» **SET TASK**
In the data below, swap "GUI agent" for "interface agent" and reproduce every line with nothing else changed. Omit the pictures from your output.

[Word and element location data]
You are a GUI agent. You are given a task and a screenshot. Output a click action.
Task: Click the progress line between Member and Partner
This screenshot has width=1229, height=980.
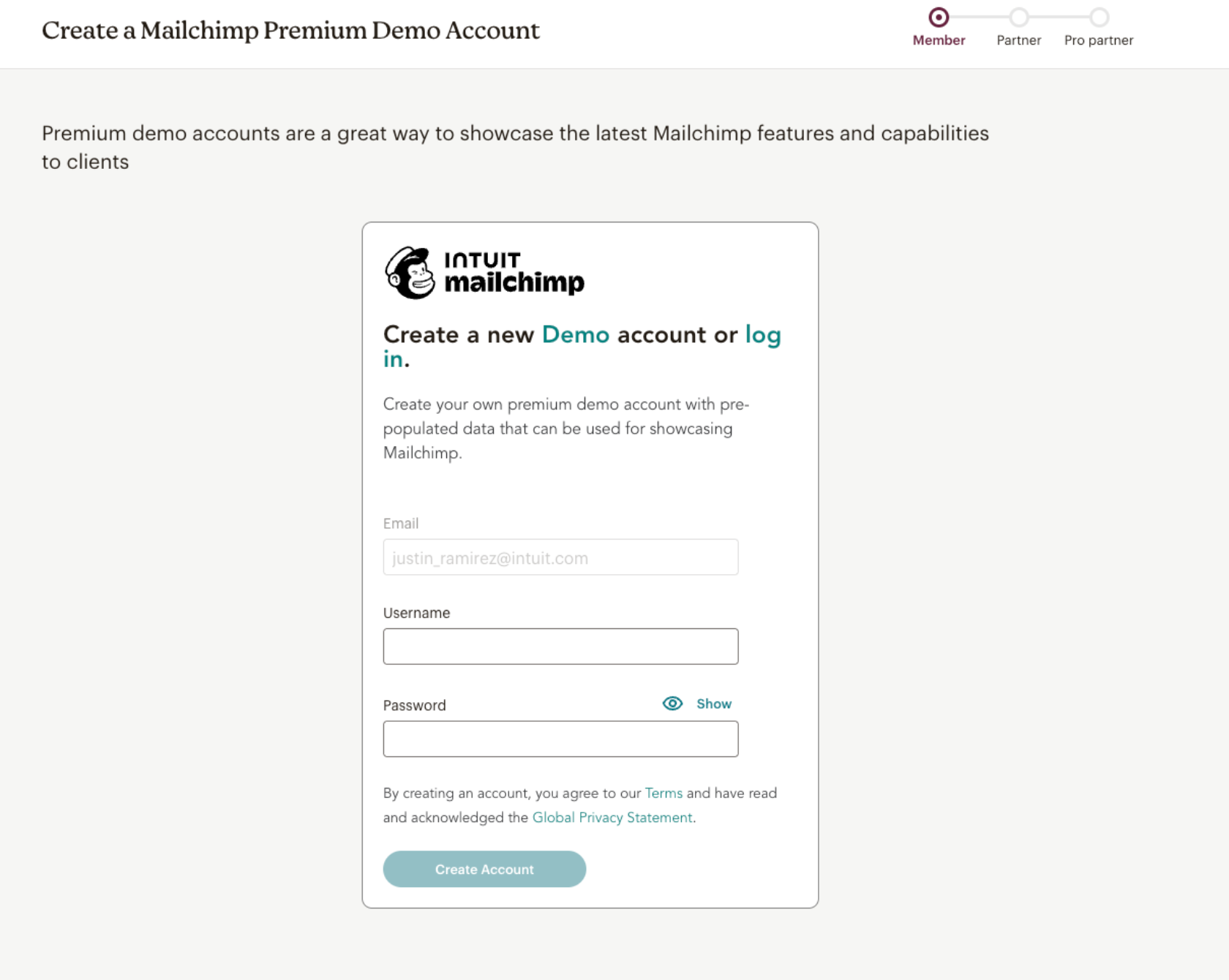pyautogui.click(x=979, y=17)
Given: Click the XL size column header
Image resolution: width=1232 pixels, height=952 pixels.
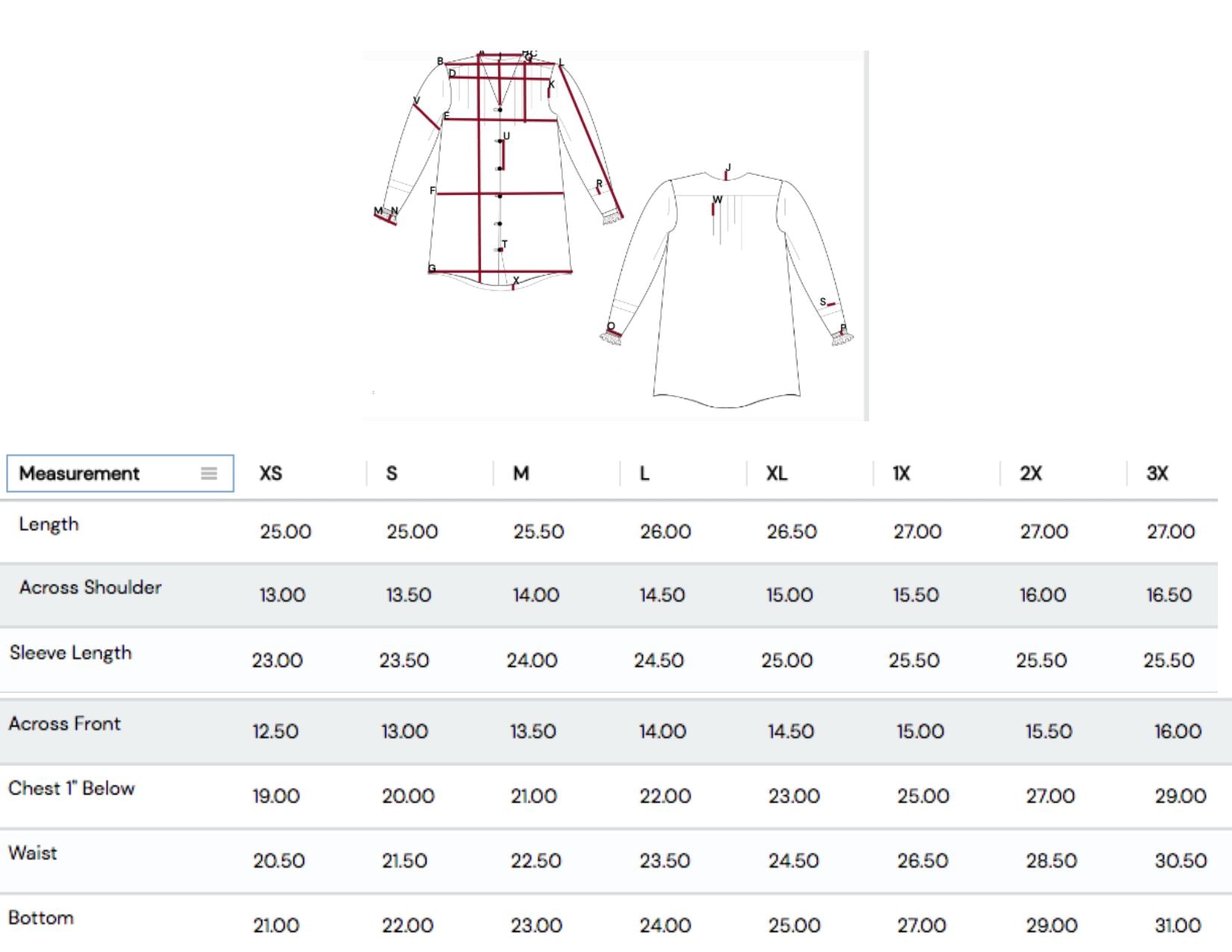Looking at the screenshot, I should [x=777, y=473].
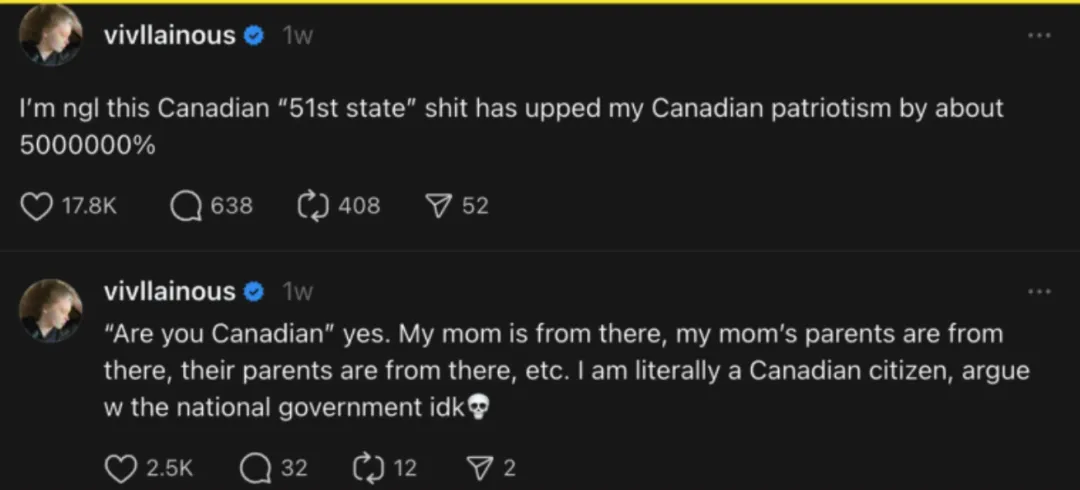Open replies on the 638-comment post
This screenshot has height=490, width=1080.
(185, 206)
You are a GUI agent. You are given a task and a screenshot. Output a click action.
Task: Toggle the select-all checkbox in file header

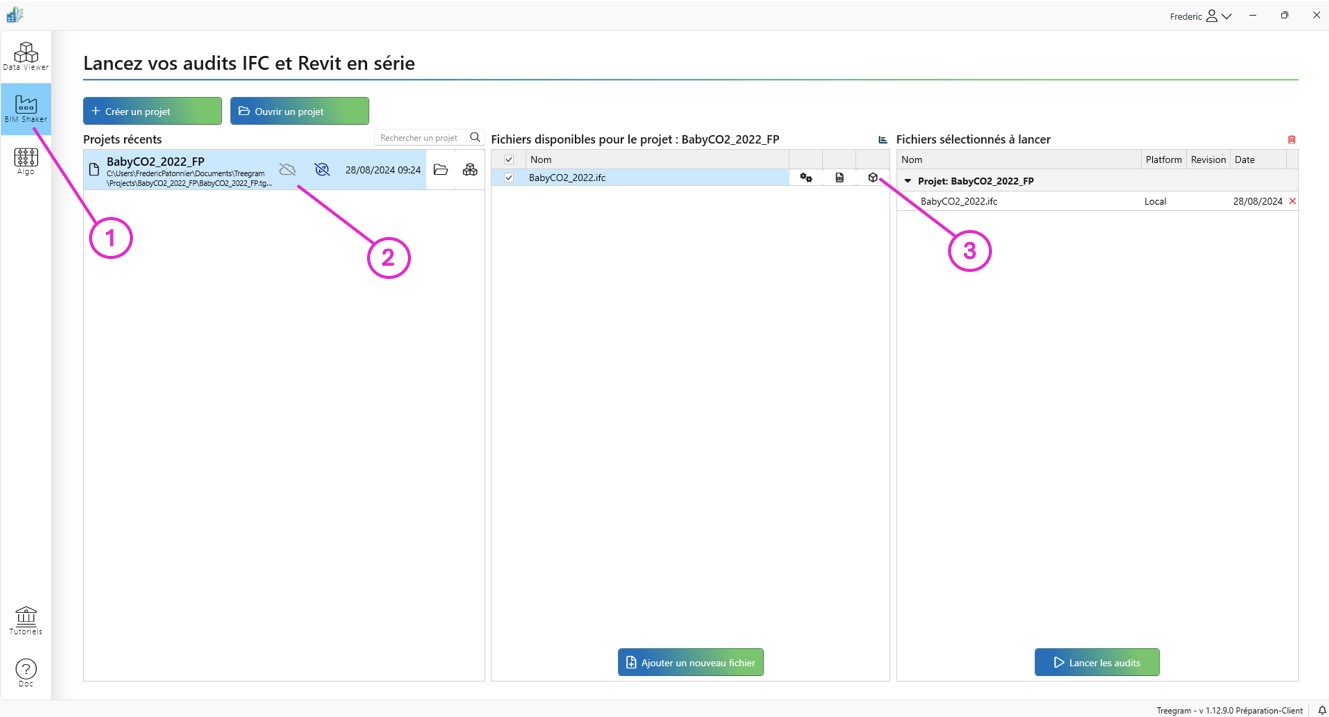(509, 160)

» **EXERCISE SOLUTION**
You are a interface agent. You are given a task and a screenshot. Output a click action.
Task: Click the progress line between Member and Partner
This screenshot has width=1229, height=980.
pyautogui.click(x=979, y=17)
Given: Click the XL size column header
Image resolution: width=1232 pixels, height=952 pixels.
Looking at the screenshot, I should [x=777, y=473].
Open replies on the 638-comment post
This screenshot has height=490, width=1080.
(185, 206)
You are a interface agent. You are given a task and a screenshot. Output a click action.
Task: Toggle the select-all checkbox in file header

(509, 160)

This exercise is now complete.